### Entries provided:
++++++++++

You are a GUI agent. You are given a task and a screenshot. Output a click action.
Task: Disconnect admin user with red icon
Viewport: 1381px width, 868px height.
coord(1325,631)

++++++++++

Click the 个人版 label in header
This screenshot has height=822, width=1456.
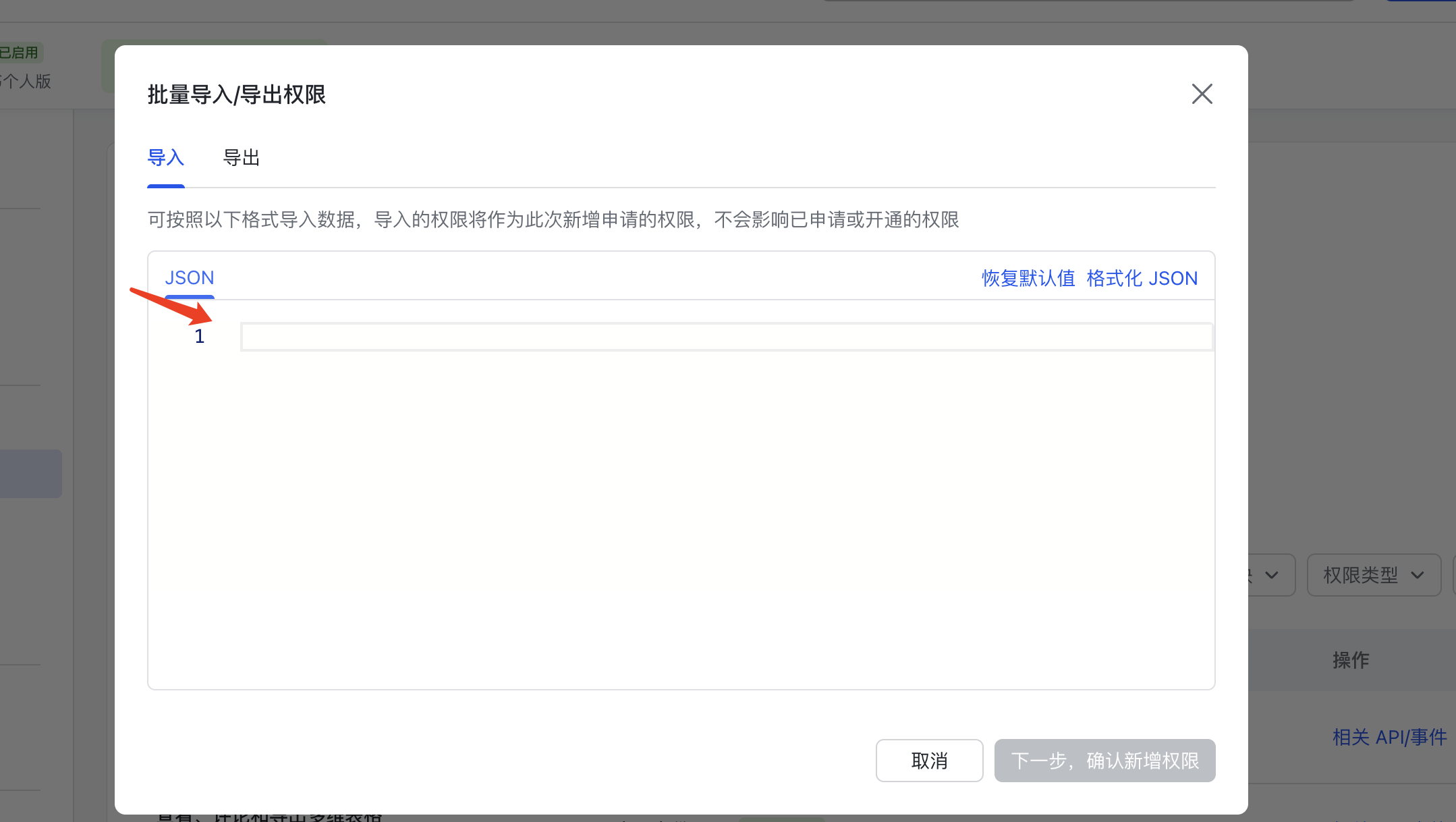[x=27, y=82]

++++++++++

### Exercise task:
Turn everything from the line containing "You are a GUI" down to the line containing "coord(1325,631)" into a two-column CSV with the headers task and value. Each request gets one row with its text in one quoted field and its answer in the other, and line breaks become spaces.

### Output for this exercise:
task,value
"You are a GUI agent. You are given a task and a screenshot. Output a click action. Task: Disconnect admin user with red icon Viewport: 1381px width, 868px height.","coord(1325,631)"